A fairly common event in a database's lifecycle
is that of the migration from version "older" to version "newer."
Migrating from one version to another may be as simple as
exporting the old and importing into the new, but chances are
there is a lot more involved than first meets the eye. It is not
uncommon to also incorporate other significant changes such as an
operating system change, a schema modification, and changes to
related applications. Each change has its own inherent risk, but
lumping them together in one operation flies in the face of common
sense, even more so without having tested the migration from start
to end. Amazingly, this situation occurs all too often.
From a software engineering standpoint, is it
safe or a best practice to heap so many significant changes
together in one step? Further, wouldn't it seem obvious that you
would want to one, not only practice the migration, but two, test
the changes before actually applying them to your live/production
environment?
Here is something else to consider: break a
dependency chain before it breaks you and the migration process.
Given the scenario of migrating from Oracle8i to 10g, changing the
underlying operating system to Linux from Solaris, modifying major
tables within a schema, and running newer/modified versions of
related applications, where are the places you can break the
dependency chain? Put another way, what are the
safer/well-known/"charted by many others before you" steps, and
which are the uncharted/"applies only to you" steps?
Separate the known from the
unknown (where versus how)
For non-leading edge/early adopter/early
implementers ("sure, we're more than happy to provide our
production environment as a beta testing ground for the rest of
the world") of a new version of Oracle, by the time you (and your
company) are ready to migrate from an older version of the RDBMS
software to a newer one, many others will have gone before you.
Likewise, many others have already crossed over to the dark side
by having adopted Linux as their underlying OS.

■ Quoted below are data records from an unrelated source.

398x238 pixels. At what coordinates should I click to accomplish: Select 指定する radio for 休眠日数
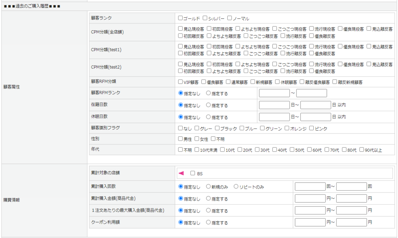coord(208,116)
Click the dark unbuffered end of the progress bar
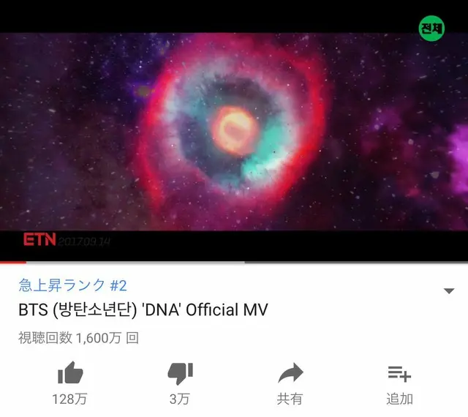Image resolution: width=468 pixels, height=417 pixels. coord(356,262)
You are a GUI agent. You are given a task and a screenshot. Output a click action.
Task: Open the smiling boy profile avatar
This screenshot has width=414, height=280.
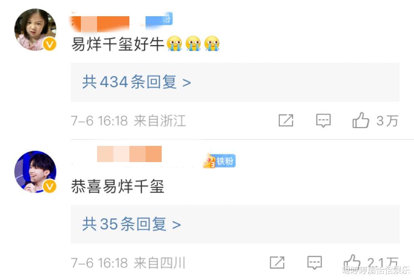[36, 172]
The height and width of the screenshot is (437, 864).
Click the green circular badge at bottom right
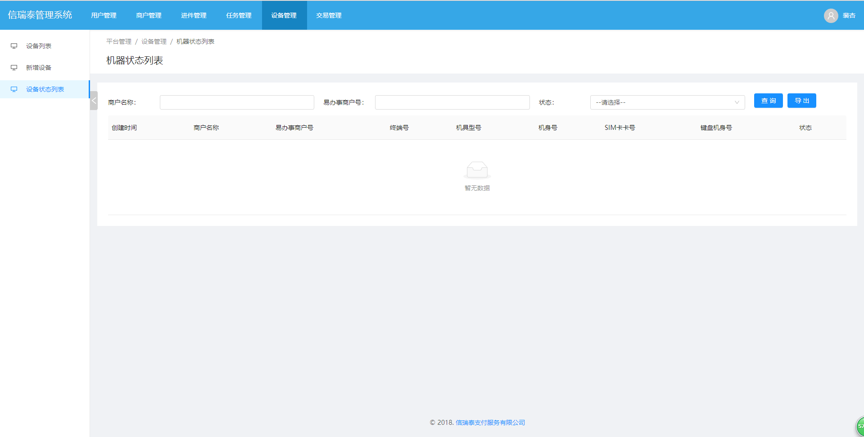pos(860,426)
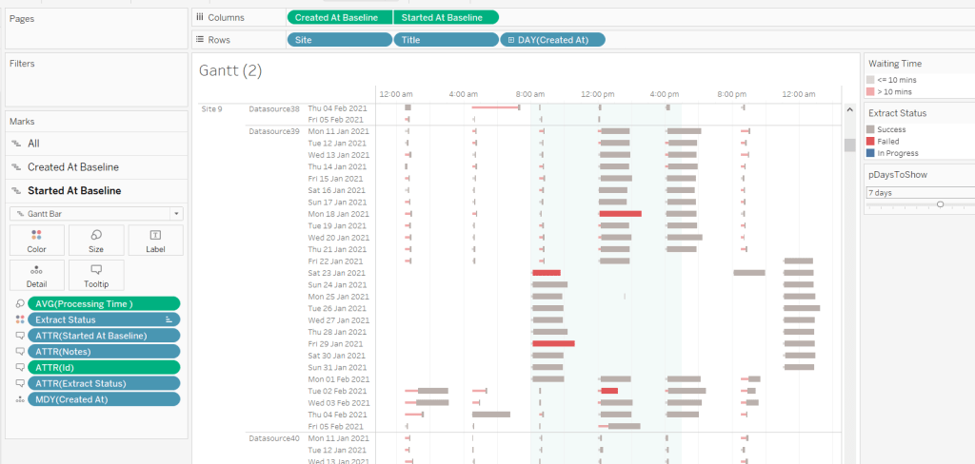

Considering the combined RDBMS/OS version
change as the known, this combination is also the "where" part of
"where versus how." Where your production database lives in terms
of version and OS is a logical place to break the dependency
chain. In an all-or-nothing do-or-die migration scenario, failure
means losing the time spent on what is perhaps the simplest part
of the scenario, namely, the hours spent on exporting and
importing. If you can separate the overall migration into at least
two distinct stages, you will have broken the dependency chain
into smaller chains. The guiding principle/lesson to be learned
here is to move from point A to D via safe, incremental steps.
Unfortunately, no one can authoritatively tell
you what the best approach is for "how." How your database
operates with respect to schema and application interaction is up
to you to determine. Until you have thoroughly test driven schema
and application changes, this part of the overall migration
process stays in the realm of the unknown. Going live and finding
out - for the first time - that the new application/database code
results in cascading triggers (thereby bringing an instance to its
knees, so to speak) is obviously a poor time to become aware of
this situation. Developers and testers using 100 records as a test
size when the production environment contains tens of millions
records is hardly a thorough test.
Export and Import via a
proactive approach
With respect to the export and import
utilities, you do not have to accept the default parameters. In
fact, you owe it to yourself to use quite a few non-default
settings, and doing so makes the process easier to perform and
saves time when it is time do it for real. Let's look at the
indexfile parameter as a start. There are (at least) four
excellent reasons to use indexfile=filename on an import.
The first is that the output documents the
storage of tables and indexes (all or some, depends on what was
included in the export dump file). Where is your source code for
schema creation? If you do not have source code, this parameter
(along with a fairly simple query that returns everything else)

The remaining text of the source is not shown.